- [Problem to work on] Reproduce the data exactly.

- [Extracted records]
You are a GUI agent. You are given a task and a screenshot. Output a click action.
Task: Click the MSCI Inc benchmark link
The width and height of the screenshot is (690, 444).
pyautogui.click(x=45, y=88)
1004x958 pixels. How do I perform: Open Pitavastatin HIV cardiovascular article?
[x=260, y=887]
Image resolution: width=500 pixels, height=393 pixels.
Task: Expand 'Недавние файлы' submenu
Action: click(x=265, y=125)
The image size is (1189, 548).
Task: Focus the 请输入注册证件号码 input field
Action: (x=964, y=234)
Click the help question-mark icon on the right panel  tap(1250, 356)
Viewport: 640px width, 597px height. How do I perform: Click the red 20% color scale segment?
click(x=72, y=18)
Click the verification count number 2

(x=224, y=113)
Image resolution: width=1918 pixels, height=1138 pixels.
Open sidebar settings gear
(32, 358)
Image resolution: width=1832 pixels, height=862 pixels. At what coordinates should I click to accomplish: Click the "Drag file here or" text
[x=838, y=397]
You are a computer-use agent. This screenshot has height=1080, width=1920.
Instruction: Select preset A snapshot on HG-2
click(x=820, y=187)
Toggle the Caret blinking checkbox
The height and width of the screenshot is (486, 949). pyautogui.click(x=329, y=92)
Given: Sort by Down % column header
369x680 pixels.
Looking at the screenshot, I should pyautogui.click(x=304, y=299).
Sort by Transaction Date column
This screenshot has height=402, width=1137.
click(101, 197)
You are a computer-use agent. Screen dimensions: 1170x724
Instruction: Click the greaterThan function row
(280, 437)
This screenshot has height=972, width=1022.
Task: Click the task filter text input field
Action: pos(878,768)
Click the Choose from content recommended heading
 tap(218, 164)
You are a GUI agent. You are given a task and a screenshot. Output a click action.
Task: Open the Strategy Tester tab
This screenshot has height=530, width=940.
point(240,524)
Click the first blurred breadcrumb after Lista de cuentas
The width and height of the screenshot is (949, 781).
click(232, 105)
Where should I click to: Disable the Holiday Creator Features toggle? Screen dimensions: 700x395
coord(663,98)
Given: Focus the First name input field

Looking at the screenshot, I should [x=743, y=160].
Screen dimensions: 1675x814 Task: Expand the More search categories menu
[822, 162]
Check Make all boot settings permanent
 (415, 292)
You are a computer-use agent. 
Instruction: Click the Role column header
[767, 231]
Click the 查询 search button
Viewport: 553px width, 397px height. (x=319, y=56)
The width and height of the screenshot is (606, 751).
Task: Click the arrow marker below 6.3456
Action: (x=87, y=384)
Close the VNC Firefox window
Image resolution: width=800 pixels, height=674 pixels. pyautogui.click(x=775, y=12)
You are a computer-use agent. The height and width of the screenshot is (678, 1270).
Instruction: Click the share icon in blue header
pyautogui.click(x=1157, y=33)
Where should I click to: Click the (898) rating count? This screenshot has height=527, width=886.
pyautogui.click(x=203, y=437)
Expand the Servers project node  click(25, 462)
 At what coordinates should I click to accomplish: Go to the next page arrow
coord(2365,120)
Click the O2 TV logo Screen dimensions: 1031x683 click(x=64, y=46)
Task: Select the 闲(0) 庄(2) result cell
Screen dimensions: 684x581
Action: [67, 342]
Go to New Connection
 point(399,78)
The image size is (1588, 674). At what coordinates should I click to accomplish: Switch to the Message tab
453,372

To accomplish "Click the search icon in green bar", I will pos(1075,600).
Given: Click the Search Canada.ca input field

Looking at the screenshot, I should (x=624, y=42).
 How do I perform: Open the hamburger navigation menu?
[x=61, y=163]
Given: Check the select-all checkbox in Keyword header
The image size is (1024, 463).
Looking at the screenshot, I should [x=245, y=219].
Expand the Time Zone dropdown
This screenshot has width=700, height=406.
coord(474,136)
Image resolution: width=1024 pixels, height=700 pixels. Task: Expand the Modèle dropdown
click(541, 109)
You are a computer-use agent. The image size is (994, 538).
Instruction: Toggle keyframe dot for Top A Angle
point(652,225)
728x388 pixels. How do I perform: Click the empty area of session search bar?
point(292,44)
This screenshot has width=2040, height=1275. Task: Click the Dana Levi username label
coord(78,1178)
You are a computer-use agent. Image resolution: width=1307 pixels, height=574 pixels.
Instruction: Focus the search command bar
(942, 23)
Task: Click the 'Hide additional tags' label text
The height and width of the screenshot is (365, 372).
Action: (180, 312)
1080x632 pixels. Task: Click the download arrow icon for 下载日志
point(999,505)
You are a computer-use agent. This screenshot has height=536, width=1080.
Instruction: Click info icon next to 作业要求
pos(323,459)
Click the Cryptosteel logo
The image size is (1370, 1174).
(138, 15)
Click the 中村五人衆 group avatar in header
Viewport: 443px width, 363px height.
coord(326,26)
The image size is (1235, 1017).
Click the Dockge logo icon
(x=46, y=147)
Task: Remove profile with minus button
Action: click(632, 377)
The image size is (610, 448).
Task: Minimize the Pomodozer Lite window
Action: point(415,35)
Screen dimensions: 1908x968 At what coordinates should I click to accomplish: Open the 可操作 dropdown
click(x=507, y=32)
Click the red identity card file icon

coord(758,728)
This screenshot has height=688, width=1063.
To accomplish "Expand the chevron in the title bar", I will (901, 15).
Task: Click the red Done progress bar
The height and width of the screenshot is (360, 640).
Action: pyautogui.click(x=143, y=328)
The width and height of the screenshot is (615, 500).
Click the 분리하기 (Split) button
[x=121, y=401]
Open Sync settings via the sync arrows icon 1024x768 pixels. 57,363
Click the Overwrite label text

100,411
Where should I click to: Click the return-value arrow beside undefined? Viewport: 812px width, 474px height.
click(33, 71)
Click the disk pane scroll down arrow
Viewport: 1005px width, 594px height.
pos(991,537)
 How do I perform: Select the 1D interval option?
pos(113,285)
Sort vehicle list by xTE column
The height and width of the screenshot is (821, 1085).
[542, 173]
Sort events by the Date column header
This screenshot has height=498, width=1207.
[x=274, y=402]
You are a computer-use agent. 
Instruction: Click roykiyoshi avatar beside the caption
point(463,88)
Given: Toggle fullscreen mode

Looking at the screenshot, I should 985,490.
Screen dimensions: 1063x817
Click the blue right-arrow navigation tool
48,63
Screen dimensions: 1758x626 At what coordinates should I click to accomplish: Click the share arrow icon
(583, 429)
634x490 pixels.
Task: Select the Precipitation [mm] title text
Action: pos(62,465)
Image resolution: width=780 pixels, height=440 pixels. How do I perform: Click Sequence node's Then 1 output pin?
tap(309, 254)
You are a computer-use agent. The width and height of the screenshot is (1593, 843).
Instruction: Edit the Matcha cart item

- [Written response]
You are a GUI agent. You are given a task and a screenshot. Output a click action.
Task: Click the MSCI Inc benchmark link
The width and height of the screenshot is (690, 444).
pyautogui.click(x=45, y=88)
1004x958 pixels. How do I perform: Open Pitavastatin HIV cardiovascular article?
[x=260, y=887]
Image resolution: width=500 pixels, height=393 pixels.
Task: Expand 'Недавние файлы' submenu
Action: click(x=265, y=125)
The image size is (1189, 548).
Task: Focus the 请输入注册证件号码 input field
Action: (x=964, y=234)
Click the help question-mark icon on the right panel  tap(1250, 356)
Viewport: 640px width, 597px height. How do I perform: Click the red 20% color scale segment?
click(x=72, y=18)
Click the verification count number 2

(x=224, y=113)
Image resolution: width=1918 pixels, height=1138 pixels.
Open sidebar settings gear
(32, 358)
Image resolution: width=1832 pixels, height=862 pixels. At what coordinates should I click to accomplish: Click the "Drag file here or" text
[x=838, y=397]
You are a computer-use agent. This screenshot has height=1080, width=1920.
Instruction: Select preset A snapshot on HG-2
click(x=820, y=187)
Toggle the Caret blinking checkbox
The height and width of the screenshot is (486, 949). pyautogui.click(x=329, y=92)
Given: Sort by Down % column header
369x680 pixels.
Looking at the screenshot, I should pyautogui.click(x=304, y=299).
Sort by Transaction Date column
This screenshot has height=402, width=1137.
click(101, 197)
You are a computer-use agent. Screen dimensions: 1170x724
Instruction: Click the greaterThan function row
(280, 437)
This screenshot has height=972, width=1022.
Task: Click the task filter text input field
Action: pos(878,768)
Click the Choose from content recommended heading
 tap(218, 164)
You are a GUI agent. You are given a task and a screenshot. Output a click action.
Task: Open the Strategy Tester tab
This screenshot has height=530, width=940.
point(240,524)
Click the first blurred breadcrumb after Lista de cuentas
The width and height of the screenshot is (949, 781).
click(232, 105)
Where should I click to: Disable the Holiday Creator Features toggle? Screen dimensions: 700x395
coord(663,98)
Given: Focus the First name input field

Looking at the screenshot, I should [x=743, y=160].
Screen dimensions: 1675x814 Task: Expand the More search categories menu
[822, 162]
Check Make all boot settings permanent
 (415, 292)
You are a computer-use agent. 
Instruction: Click the Role column header
[767, 231]
Click the 查询 search button
Viewport: 553px width, 397px height. (x=319, y=56)
The width and height of the screenshot is (606, 751).
Task: Click the arrow marker below 6.3456
Action: (x=87, y=384)
Close the VNC Firefox window
Image resolution: width=800 pixels, height=674 pixels. pyautogui.click(x=775, y=12)
You are a computer-use agent. The height and width of the screenshot is (678, 1270).
Instruction: Click the share icon in blue header
pyautogui.click(x=1157, y=33)
Where should I click to: Click the (898) rating count? This screenshot has height=527, width=886.
pyautogui.click(x=203, y=437)
Expand the Servers project node  click(25, 462)
 At what coordinates should I click to accomplish: Go to the next page arrow
coord(2365,120)
Click the O2 TV logo Screen dimensions: 1031x683 click(x=64, y=46)
Task: Select the 闲(0) 庄(2) result cell
Screen dimensions: 684x581
Action: [67, 342]
Go to New Connection
 point(399,78)
The image size is (1588, 674). At what coordinates should I click to accomplish: Switch to the Message tab
453,372

To accomplish "Click the search icon in green bar", I will pos(1075,600).
Given: Click the Search Canada.ca input field

Looking at the screenshot, I should (x=624, y=42).
 How do I perform: Open the hamburger navigation menu?
[x=61, y=163]
Given: Check the select-all checkbox in Keyword header
The image size is (1024, 463).
Looking at the screenshot, I should [x=245, y=219].
Expand the Time Zone dropdown
This screenshot has width=700, height=406.
coord(474,136)
Image resolution: width=1024 pixels, height=700 pixels. Task: Expand the Modèle dropdown
click(541, 109)
You are a computer-use agent. The image size is (994, 538).
Instruction: Toggle keyframe dot for Top A Angle
point(652,225)
728x388 pixels. How do I perform: Click the empty area of session search bar?
point(292,44)
This screenshot has width=2040, height=1275. Task: Click the Dana Levi username label
coord(78,1178)
You are a computer-use agent. Image resolution: width=1307 pixels, height=574 pixels.
Instruction: Focus the search command bar
(942, 23)
Task: Click the 'Hide additional tags' label text
The height and width of the screenshot is (365, 372).
Action: (180, 312)
1080x632 pixels. Task: Click the download arrow icon for 下载日志
point(999,505)
You are a computer-use agent. This screenshot has height=536, width=1080.
Instruction: Click info icon next to 作业要求
pos(323,459)
Click the Cryptosteel logo
The image size is (1370, 1174).
(138, 15)
Click the 中村五人衆 group avatar in header
Viewport: 443px width, 363px height.
coord(326,26)
The image size is (1235, 1017).
Click the Dockge logo icon
(x=46, y=147)
Task: Remove profile with minus button
Action: click(632, 377)
The image size is (610, 448).
Task: Minimize the Pomodozer Lite window
Action: point(415,35)
Screen dimensions: 1908x968 At what coordinates should I click to accomplish: Open the 可操作 dropdown
click(x=507, y=32)
Click the red identity card file icon

coord(758,728)
This screenshot has height=688, width=1063.
To accomplish "Expand the chevron in the title bar", I will (901, 15).
Task: Click the red Done progress bar
The height and width of the screenshot is (360, 640).
Action: pyautogui.click(x=143, y=328)
The width and height of the screenshot is (615, 500).
Click the 분리하기 (Split) button
[x=121, y=401]
Open Sync settings via the sync arrows icon 1024x768 pixels. 57,363
Click the Overwrite label text

100,411
Where should I click to: Click the return-value arrow beside undefined? Viewport: 812px width, 474px height.
click(33, 71)
Click the disk pane scroll down arrow
Viewport: 1005px width, 594px height.
pos(991,537)
 How do I perform: Select the 1D interval option?
pos(113,285)
Sort vehicle list by xTE column
The height and width of the screenshot is (821, 1085).
[542, 173]
Sort events by the Date column header
This screenshot has height=498, width=1207.
[x=274, y=402]
You are a computer-use agent. 
Instruction: Click roykiyoshi avatar beside the caption
point(463,88)
Given: Toggle fullscreen mode

Looking at the screenshot, I should 985,490.
Screen dimensions: 1063x817
Click the blue right-arrow navigation tool
48,63
Screen dimensions: 1758x626 At what coordinates should I click to accomplish: Click the share arrow icon
(583, 429)
634x490 pixels.
Task: Select the Precipitation [mm] title text
Action: pos(62,465)
Image resolution: width=780 pixels, height=440 pixels. How do I perform: Click Sequence node's Then 1 output pin?
tap(309, 254)
You are a computer-use agent. The width and height of the screenshot is (1593, 843).
Instruction: Edit the Matcha cart item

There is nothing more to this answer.